I Never See Nor Read Posts About Military Service And VA Hospitals on Thoughts

I chose the VA Medical Center as my primary health-care provider in 1966. I receive free medical care and prescriptioned drugs. I attribute the VA Medical Center in Houston, Texas, with saving my life on two occassions. Twice in 10 years, I collapsed on the ER floor and was admitted and underwent surgery. Tumors in organs of my body required surgery 5 times in 10 years. Medical operations over 20 years would cost hundreds of thousands of dollars if I had no, free medical insurance.


Fortunely for me, the VA Hospital in Houston, Texas, is staffed with local,  medical-school doctors and surgeons of Baylor College of Medicine. The VA Hospital is named for Dr. Michael Debakey, the famous heart surgeon.

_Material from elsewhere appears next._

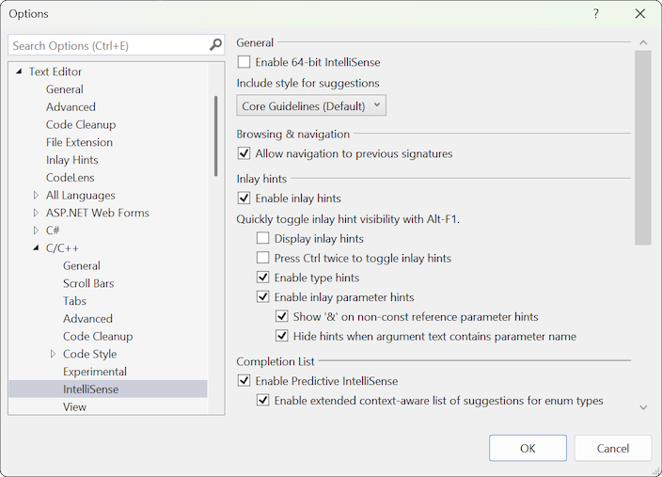Select CodeLens in the options tree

Some of our 25,000 inherited genes express instructions for tumors that can take a decade to strike you. I await a report from Molecular Genetists at Baylor  in 2017 who are testing veterans' DNA to determine who will be stricken with tumors and other diseases. Presently, my body is free of cancers.


Today, 9 December, I visited  the VA for my annual, check-up, and left  blood  and urine samples. I shall revisit with my assigned physician in 10 days for results of my today's visit. The doors at the Houston VA Hospital open at 5:30 AM. Even at this early hour, there is a waiting line that can last for an hour's wait.


I report to the Houston VA Center in Houston twice a year for blood analysis and visits with doctors. I have been assigned the same physician for 12 years who knows my medical history. My VA Card has a magnetic strip with my past, 20-year medical history. Data on me is pulled-up in seconds.


I am learning to dress-down when I visit the VA. Twice last month, I was casually dressed and the physician remarked I was dressed better than he. I wore shirt and tie for 45 years, and it is hard to blend-in with most, fat veterans who wear jeans, flip-fops,  unshavened and dirty. The philosphy is that most veterans know they receive free, medical care, so why dress for appointments. I always dressed causally and shaved out of repect of the physicians. My next visit to the VA in 10 days, I shall have a 4-day beard, jeans and simple, white shirt. The most, noticeable observation is that  only 10 % of veterans are female. Very few combat veterans visit the VA in Houston. I, like most other veterans, wait to visit with our physician while we sit and watch the passing traffic. Good or bad, I have been a face-person since childhood, and notice features of people's faces and whether their hair is combed the same way. This feature got me in trouble  as a child when I would notice the shade of a woman's lipstick and whether the same clothes are worn everyday. This near-evil action makes me recognize the same veterans over and over during future visits. No wonder women and pets won't have me!